The poem took futility as its starting point. Same old, same old: futility, defeat, inadequacy. These are the emotions I feel, faced with the task of extracting meaning from a dream into a poem. The poem began to germinate with the idea that the futility is something positive. It’s an opportunity for seeing beyond the obvious. In my dream, I saw a photo of a rock-strewn path up a mountain, which I knew to be Mount Sinai. I recognised it from when I climbed Mount Sinai in 1984. Awake, I thought of Moses, and also of Heraclitus who pointed out that the way up a mountain is the same as the way down (thus demonstrating the unity of opposites). Comparing Moses and Heraclitus, it struck me that Moses could really have learned something from Heraclitus. I suppose my poem ends up finally as being all about patriarchy and purposefulness. The undermining of purpose by futility is a good thing, if it makes us stop and discover a more nuanced outlook. There’s nothing very nuanced about the Ten Commandments.

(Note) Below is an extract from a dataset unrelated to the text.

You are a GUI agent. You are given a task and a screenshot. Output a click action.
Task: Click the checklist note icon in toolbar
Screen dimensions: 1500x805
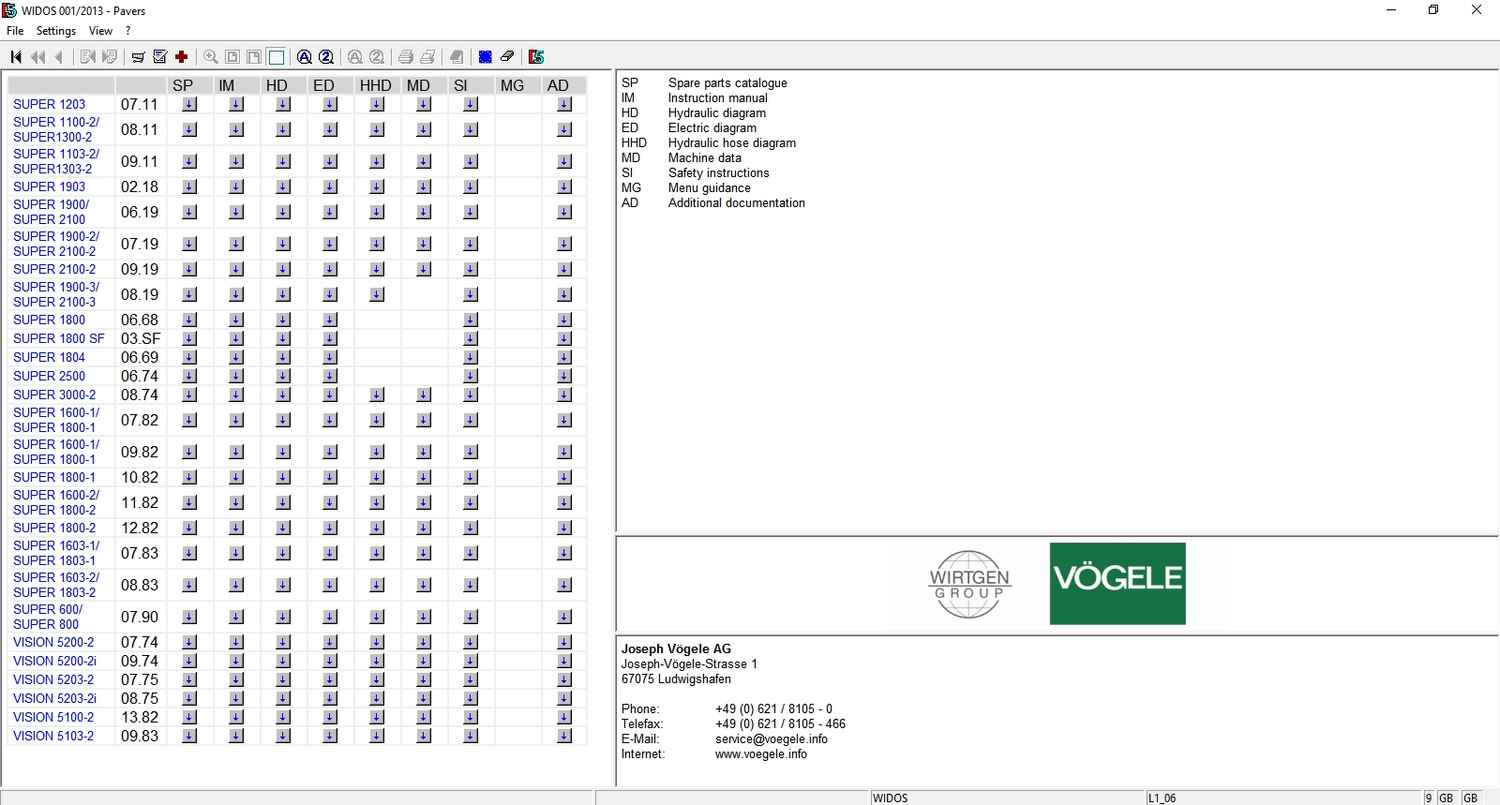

Cambridge — where I learned
complete dissociation
from my emotions

I dreamed Prince Charles was in disguise, which he had to be, in order to take part in the life of the commoners. Awake, I remembered that he attended Cambridge University, and that yesterday I encountered some surprise when I inadvertently disclosed that I was Cambridge-educated. Not that that is any secret. I suppose Prince Charles in disguise suggested ‘somebody who can’t be themselves’. I like the simplicity of this poem, even if it’s a bit sweeping, it’s also true.

I can learn

flow — adaptation —
slow growth — friendliness towards
my own becoming

This poem’s optimism ignores the inconvenient fact that there are limits to the capacity for new growth and limits to the capacity for learning. But generally I’m not someone who can be accused of too much optimism, so I’m pleased to have written it. My dream involved a long, spontaneous, and very relaxed and natural, process of shitting a turd. I am currently in Durham on business with a colleague. The poem describes the lessons I often feel I am learning from her.


the height of daring —
a lunchtime chamber music
concert in Oxford
— seize the moment, throw caution
to the winds, let your hair down

In the dream, I was guilty of abusing a position of trust, by engaging in a sexual relationship with a disabled client of an organisation I work for. I was not conscious of any guilt in the dream, in fact it was the best thing ever to happen to me. I might add that, in the dream, the client’s disability was cured by the sex. But my old English teacher from school (in real life a severe, Oxford-educated matriarch who seemed to regard me as something of a star pupil) was concerned that my academic work would suffer if I took time off to go to a lunchtime concert with the disabled client. I was quite determined to defy her though. Seems ironic that all my conscious energies in the dream were concentrated on asserting this daring step of attending a lunchtime concert. Meanwhile, the outrageous daring of having enjoyed committing an act of sexual abuse went unnoticed. These themes are pertinent to a task I’ve scheduled for myself today: to insert a short section of new writing into a talk I’ll be giving tomorrow about my paranoid beliefs. I want to show how they had their roots in my experience of sexual abuse by a peer at the age of fourteen.


it would be better
left completely alone — why
attempt any kind
of illumination, when
the darkness is so easy?

Back to the theme of my own total inadequacy. I am kicking against the self-imposed duty of examining my dreams each morning and extracting a poem from them. I had two dreams. In one I was in bed with my sister; in the other I had designs on another man’s wife. I don’t know how to make incest and adultery palatable or even meaningful.